Stored records

+++

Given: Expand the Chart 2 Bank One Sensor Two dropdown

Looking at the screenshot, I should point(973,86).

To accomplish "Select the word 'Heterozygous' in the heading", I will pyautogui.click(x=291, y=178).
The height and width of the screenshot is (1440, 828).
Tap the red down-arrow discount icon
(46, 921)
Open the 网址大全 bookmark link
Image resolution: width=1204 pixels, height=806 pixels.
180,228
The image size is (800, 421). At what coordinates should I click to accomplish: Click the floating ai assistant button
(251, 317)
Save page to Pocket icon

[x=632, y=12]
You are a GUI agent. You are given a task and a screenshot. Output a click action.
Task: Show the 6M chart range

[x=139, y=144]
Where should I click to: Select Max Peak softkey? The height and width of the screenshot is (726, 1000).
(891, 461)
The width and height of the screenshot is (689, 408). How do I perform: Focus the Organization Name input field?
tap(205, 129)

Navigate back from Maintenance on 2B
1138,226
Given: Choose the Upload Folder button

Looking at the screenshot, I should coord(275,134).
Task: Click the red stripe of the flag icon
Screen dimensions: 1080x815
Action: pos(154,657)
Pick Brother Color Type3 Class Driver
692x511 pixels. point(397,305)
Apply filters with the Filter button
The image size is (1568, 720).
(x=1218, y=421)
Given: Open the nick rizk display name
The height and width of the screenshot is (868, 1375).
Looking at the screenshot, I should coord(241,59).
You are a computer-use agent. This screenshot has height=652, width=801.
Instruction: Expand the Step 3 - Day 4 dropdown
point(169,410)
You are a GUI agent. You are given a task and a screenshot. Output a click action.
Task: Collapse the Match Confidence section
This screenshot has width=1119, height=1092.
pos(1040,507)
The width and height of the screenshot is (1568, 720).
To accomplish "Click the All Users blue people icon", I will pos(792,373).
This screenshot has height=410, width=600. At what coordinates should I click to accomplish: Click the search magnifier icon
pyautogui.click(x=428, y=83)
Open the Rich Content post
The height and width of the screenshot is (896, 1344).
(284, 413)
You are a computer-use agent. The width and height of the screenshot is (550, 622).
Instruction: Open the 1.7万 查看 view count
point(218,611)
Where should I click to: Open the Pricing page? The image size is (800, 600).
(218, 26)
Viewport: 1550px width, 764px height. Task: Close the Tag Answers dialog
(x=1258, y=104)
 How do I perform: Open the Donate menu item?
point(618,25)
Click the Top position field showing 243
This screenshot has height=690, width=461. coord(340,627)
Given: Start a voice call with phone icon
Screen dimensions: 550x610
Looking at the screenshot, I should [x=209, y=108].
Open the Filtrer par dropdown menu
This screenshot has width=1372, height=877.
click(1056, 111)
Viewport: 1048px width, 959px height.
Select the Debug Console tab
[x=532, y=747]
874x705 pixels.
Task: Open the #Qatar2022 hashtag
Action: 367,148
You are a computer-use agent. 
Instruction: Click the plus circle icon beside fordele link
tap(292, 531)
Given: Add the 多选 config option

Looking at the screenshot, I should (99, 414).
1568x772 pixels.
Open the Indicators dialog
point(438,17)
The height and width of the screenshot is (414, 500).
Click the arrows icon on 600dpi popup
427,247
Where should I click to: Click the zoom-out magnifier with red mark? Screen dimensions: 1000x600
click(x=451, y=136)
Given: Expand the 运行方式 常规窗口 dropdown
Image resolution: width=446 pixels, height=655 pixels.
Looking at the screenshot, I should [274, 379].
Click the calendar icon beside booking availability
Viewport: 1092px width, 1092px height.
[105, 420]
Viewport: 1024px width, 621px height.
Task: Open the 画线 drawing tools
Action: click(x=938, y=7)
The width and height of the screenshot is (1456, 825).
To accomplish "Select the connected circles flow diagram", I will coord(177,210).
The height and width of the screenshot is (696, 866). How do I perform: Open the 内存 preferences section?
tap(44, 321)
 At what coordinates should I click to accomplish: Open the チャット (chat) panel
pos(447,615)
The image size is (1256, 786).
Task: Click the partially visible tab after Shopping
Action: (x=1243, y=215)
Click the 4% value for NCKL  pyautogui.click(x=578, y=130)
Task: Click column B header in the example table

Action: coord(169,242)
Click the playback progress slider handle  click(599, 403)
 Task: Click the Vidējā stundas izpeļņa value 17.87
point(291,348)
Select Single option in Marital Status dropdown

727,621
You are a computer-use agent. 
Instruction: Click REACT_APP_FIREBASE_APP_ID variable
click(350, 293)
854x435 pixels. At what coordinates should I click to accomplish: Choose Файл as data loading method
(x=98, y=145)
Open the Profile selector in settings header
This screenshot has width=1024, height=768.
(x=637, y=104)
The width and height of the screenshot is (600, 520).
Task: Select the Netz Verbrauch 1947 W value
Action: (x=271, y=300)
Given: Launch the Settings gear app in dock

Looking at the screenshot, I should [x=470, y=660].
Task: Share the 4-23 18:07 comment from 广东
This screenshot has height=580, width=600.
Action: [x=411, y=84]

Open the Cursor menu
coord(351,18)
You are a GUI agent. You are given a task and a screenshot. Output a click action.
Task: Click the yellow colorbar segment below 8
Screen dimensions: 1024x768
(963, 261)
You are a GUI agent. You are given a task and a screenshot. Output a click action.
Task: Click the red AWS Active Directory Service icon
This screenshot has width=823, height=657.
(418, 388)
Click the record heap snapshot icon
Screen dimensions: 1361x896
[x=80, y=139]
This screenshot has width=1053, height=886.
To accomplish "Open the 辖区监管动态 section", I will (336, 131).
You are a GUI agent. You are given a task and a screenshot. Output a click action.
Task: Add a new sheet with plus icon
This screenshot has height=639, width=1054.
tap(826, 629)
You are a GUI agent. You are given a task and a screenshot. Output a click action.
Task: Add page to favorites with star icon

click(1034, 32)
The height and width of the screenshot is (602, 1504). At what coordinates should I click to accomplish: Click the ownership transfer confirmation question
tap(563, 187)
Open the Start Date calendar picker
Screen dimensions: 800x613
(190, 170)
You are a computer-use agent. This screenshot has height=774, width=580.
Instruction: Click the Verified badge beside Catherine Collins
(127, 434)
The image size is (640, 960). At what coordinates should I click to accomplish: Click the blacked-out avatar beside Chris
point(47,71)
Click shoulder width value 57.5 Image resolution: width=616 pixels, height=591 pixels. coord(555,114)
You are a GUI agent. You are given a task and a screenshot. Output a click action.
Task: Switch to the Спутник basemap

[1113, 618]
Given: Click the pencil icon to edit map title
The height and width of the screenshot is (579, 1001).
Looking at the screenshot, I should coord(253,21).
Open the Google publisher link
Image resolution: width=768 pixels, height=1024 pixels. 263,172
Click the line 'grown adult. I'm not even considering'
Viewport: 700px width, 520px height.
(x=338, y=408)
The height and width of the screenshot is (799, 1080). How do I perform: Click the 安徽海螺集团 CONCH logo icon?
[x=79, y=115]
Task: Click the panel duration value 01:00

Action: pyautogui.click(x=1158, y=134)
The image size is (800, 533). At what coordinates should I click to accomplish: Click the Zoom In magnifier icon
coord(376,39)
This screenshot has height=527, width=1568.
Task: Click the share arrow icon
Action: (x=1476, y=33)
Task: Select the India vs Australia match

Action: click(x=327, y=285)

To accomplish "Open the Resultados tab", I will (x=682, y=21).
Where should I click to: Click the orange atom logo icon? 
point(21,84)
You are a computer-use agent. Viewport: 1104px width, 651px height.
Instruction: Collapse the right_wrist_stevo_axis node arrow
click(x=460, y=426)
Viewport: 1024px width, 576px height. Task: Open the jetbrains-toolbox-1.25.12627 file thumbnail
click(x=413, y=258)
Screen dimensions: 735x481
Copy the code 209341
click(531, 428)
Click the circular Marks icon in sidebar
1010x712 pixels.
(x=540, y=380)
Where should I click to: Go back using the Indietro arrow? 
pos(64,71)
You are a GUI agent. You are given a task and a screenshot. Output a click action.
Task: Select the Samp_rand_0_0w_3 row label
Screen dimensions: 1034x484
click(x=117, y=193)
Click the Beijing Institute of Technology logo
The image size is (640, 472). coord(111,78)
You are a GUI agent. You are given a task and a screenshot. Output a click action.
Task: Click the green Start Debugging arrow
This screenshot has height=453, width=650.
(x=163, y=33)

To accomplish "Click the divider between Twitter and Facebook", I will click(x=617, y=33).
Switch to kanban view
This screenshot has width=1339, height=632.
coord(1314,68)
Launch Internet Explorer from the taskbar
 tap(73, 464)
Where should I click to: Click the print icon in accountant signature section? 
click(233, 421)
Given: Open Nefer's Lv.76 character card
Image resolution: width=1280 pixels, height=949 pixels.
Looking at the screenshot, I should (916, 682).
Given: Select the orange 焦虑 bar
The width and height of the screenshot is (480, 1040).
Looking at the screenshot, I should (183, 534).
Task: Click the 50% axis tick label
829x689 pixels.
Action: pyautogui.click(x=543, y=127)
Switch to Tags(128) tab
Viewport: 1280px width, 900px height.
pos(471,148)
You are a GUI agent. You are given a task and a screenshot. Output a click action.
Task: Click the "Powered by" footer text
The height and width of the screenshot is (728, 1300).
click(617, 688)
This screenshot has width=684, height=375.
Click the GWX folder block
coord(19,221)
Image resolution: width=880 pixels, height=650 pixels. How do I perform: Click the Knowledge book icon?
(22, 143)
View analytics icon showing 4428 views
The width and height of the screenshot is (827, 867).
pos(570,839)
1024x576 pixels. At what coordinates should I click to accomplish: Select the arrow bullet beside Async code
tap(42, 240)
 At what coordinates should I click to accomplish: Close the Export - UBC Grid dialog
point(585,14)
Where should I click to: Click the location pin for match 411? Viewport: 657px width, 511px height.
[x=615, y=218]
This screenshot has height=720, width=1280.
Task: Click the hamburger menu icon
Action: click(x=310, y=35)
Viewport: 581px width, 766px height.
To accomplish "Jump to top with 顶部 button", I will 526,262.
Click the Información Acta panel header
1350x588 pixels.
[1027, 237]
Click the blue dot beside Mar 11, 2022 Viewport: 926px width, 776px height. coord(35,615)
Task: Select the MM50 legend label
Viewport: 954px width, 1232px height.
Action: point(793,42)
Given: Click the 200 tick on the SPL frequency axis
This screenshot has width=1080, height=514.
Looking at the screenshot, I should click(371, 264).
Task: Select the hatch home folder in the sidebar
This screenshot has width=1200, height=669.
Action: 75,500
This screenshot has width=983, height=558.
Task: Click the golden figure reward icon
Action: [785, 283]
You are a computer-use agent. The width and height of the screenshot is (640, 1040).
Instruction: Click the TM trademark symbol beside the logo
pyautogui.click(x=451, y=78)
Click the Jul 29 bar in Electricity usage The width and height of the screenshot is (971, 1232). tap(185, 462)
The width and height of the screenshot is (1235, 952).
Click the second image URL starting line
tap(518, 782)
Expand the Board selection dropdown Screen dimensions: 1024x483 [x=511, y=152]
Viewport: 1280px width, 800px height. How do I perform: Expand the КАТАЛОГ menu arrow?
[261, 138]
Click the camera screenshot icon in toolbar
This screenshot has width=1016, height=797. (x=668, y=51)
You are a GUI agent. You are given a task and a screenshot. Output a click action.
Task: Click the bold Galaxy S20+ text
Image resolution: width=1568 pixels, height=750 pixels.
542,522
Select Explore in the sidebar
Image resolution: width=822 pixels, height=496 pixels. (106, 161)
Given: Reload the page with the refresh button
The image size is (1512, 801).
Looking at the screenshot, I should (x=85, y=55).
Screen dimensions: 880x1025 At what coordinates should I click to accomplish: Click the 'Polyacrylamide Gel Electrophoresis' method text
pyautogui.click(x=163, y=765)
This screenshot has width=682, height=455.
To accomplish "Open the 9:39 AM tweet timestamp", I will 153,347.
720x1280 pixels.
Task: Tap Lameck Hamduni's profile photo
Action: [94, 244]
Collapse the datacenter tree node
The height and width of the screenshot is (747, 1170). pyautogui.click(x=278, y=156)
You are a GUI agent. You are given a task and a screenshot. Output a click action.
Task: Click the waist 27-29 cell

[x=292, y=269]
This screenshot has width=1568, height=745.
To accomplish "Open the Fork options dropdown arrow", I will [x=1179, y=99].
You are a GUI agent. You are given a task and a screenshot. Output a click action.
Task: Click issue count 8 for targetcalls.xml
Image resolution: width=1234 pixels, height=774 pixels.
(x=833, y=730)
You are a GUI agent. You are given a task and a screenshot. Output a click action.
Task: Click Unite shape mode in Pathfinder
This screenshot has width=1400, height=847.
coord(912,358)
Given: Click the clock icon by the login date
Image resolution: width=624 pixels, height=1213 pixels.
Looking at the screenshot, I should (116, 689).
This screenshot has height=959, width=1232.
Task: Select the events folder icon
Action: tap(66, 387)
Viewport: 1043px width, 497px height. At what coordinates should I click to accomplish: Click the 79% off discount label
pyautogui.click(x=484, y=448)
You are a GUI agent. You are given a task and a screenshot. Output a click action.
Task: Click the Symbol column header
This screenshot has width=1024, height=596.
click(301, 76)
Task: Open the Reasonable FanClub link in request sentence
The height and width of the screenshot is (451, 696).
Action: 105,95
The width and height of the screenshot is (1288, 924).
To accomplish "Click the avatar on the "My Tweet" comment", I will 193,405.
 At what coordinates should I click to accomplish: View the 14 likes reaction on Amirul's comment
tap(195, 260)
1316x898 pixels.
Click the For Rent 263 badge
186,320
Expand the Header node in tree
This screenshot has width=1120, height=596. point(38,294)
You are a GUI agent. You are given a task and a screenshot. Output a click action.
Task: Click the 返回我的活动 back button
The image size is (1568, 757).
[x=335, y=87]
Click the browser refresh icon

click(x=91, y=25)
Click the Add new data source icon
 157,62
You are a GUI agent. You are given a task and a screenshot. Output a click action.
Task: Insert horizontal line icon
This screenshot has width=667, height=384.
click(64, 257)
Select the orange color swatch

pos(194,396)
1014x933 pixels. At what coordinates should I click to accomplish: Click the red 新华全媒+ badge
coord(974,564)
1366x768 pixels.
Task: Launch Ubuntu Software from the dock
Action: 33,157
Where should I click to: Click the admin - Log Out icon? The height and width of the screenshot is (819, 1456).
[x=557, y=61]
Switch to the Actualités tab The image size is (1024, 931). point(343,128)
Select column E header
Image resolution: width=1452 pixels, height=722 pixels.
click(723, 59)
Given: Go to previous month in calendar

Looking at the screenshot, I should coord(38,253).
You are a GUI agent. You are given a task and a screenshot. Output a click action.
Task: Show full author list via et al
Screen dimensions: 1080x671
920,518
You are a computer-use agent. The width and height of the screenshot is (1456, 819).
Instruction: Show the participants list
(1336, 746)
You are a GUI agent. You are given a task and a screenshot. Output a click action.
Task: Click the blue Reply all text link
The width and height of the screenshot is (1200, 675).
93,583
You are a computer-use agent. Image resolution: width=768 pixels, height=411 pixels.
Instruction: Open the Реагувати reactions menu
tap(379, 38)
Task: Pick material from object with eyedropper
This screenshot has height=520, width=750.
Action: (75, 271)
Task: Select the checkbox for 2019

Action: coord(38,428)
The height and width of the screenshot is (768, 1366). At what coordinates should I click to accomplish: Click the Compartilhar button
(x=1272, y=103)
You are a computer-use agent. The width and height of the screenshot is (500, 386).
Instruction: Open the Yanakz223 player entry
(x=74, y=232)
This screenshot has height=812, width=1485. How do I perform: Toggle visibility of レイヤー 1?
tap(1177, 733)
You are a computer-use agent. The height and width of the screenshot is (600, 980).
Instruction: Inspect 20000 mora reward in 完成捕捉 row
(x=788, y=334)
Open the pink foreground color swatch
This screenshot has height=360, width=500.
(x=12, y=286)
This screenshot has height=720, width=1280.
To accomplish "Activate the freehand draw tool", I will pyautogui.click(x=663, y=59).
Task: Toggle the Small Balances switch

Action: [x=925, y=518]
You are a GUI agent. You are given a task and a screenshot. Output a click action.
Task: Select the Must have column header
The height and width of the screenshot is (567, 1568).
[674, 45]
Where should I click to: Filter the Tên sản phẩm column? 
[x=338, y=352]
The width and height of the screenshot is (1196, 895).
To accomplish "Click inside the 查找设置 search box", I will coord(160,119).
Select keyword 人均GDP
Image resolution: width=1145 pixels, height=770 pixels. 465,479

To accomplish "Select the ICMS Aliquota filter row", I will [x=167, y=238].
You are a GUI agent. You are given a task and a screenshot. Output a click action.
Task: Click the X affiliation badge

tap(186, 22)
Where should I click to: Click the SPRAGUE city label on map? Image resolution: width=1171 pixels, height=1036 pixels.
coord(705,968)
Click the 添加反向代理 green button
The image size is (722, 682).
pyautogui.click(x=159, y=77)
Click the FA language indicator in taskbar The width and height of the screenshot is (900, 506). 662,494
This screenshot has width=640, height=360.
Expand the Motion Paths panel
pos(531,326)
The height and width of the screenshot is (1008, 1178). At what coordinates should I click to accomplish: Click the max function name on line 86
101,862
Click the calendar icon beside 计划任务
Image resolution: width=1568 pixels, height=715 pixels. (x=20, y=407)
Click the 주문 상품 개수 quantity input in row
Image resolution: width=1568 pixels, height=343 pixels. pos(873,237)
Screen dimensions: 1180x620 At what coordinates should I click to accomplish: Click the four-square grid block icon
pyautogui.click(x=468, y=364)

+++

Task statement: Copy the stretch of the records above that runs from the line with "Click the Top position field showing 243" through the line with "Viewport: 1048px width, 959px height.". Both end lines belong in the copy, and nothing else does.

Result of this exercise:
Click the Top position field showing 243
This screenshot has height=690, width=461. coord(340,627)
Given: Start a voice call with phone icon
Screen dimensions: 550x610
Looking at the screenshot, I should [x=209, y=108].
Open the Filtrer par dropdown menu
This screenshot has width=1372, height=877.
click(1056, 111)
Viewport: 1048px width, 959px height.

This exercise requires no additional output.